刘未摇头道:“我这些日子大门不出二门不迈的,每天躺着都无聊死了,什么都不知道,多亏有瑶儿抽空来看我,陪我说话,还给我讲宫外的事。”
刘瑶望着刘未憔悴的面孔,有些无奈地笑了笑,心情却十分复杂。她担心刘未,可又轻易不能入宫。之前在宫外听何绍说大公主被二公主推下水,命悬一线,她的心也跟着吊了起来。但此事隐蔽,刘瑶根本找不到借口进宫探望。

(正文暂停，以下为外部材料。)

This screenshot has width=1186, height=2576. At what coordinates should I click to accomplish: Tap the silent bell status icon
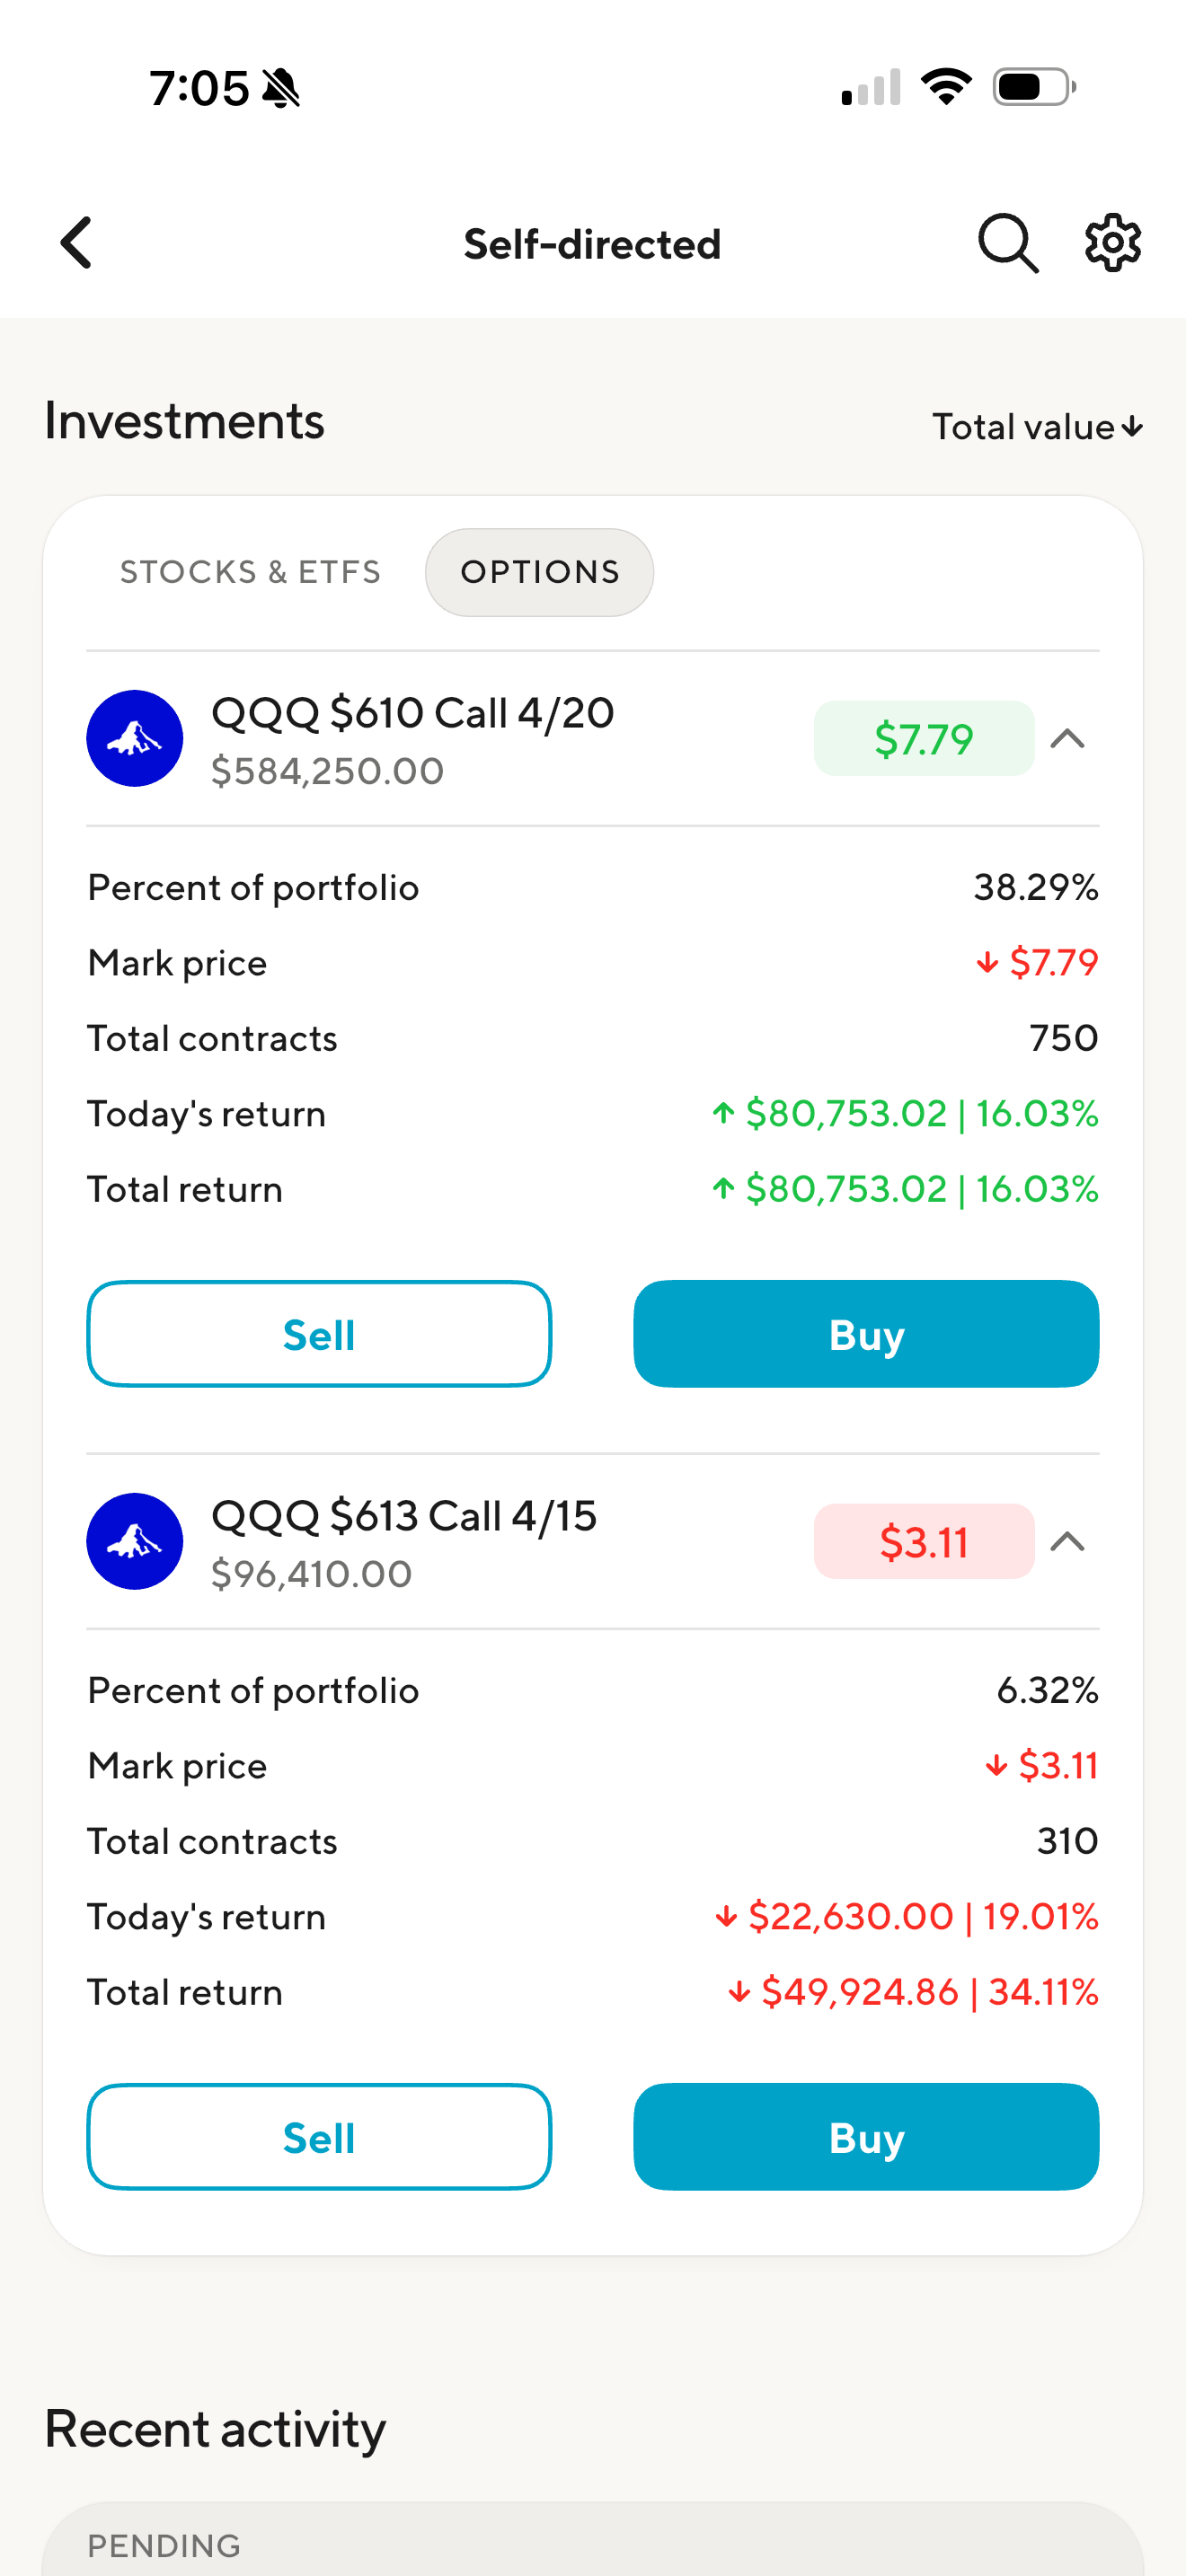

后来还是何绍想了法子,说宫里老太妃需要十位年轻妇人入宫抄写佛经,这才让她有机会进宫,并在每天抄写佛经之余的时间都陪伴在刘未身旁。回想起自家夫君说起金城公主时那认真而专注的样子,刘瑶突然感觉心里有些酸涩。事实上她虽然性格有些天真烂漫,却并不傻。她自从嫁给何绍,何绍从未与她亲近,短暂留宿家中的日子不是处理公务便是逗弄宠物,对皇帝喝金城公主的关心远在自己之上。她也听说过,夫君似乎原本是想娶金城公主的,却因为种种原因不得已才娶了自己……
想到这里,刘瑶不由得攥紧了手中的帕子。
“怎么了?”刘未看到刘瑶眼圈红了,不由得关心地问道。